'Broomstick' At The Fountain Theatre Is Spellbindingly Terrific
Written by John Biguenet, “Broomstick” takes the audience into a cabin deep in the Appalachian woods, where an old witch lives. The audience is invited into the old woman’s house one night as she recounts tales from her life. Throughout the 80-minute production, the Witch reflects on predjudice, love, betrayal, jealousy and the strength of the human heart. This play is far more than a costume romp for Halloween, though.

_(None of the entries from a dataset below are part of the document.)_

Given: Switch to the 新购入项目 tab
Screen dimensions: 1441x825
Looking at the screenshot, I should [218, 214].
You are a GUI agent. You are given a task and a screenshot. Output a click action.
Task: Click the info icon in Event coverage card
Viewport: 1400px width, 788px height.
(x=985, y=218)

In a lesser actress’ hands, the Witch could have deteriorated into a loud, cackling trope à la Bette Midler in “Hocus Pocus.” Instead, O'Hara chooses to portray the Witch as a multi-faceted character who has been both a victim and avenger of the human heart. A no-nonsense moralist, the Witch's actions are driven by her belief that nobody should escape punishment. Through her stories, the Witch explains to the audience how she hands out swift justice, eliciting both smiles and shivers.
It's clear that O'Hara has fun playing up the dark side of her character as she climbs ontop of a table to deliver a spine chilling cackle. However, O'Hara really shines in the smaller scenes, like when the Witch laments a love who was lost at sea. Seamlessly shifting between sentimental and sinister, O’Hara imbues her performance with a vulnerable intensity that makes the audience want to both lean in closer and recoil in fear.

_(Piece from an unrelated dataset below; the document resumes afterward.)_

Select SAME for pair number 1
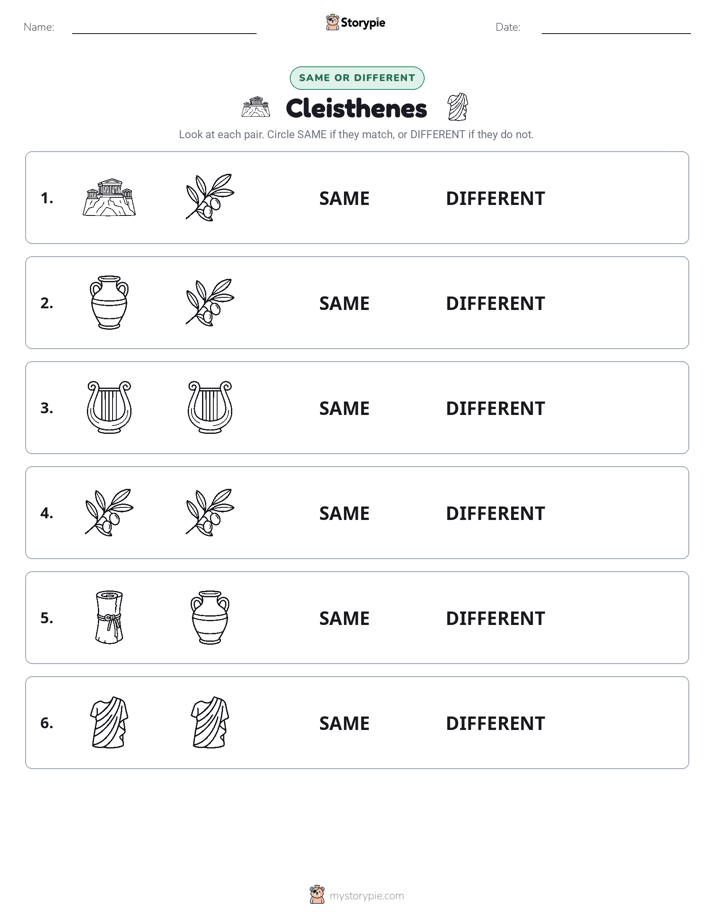Screen dimensions: 714x924 [344, 199]
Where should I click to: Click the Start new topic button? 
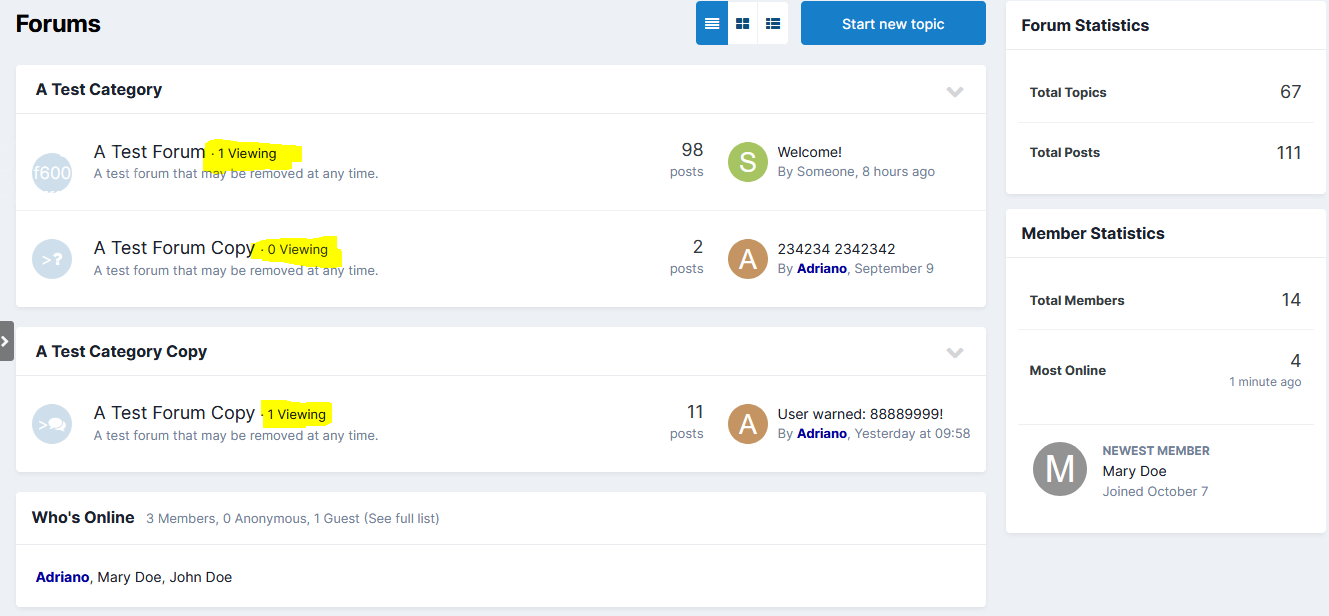pos(893,24)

O'Hara delivers the lines (written entirely in verse) seamlessly, without being sing-song-y or repetitve. Every technical aspect of this production comes together to set a spooky, festive tone. As O'Hara rocks back and forth in her creaky old rocking chair, dozens of candles and lanterns in elaborate votive holders flicker eerily, keeping the audience members on the edge of their seats. The fact that these elaborate props and sets have such a powerful effect on the production is a testament to Andrew Hammer (set design) and Misty Carlisle's (prop design) work, which transforms the small stage into a witch's cottage straight out of the fairy tales.
One reason this production works so well is because of the venue. Due to the small size of the space, the Fountain Theatre seats every audience member close to the stage, which creates a very intimate environment that allows the audience to see O’Hara’s expressions up close.
To put it simply: Every aspect of “Broomstick” is truly magical.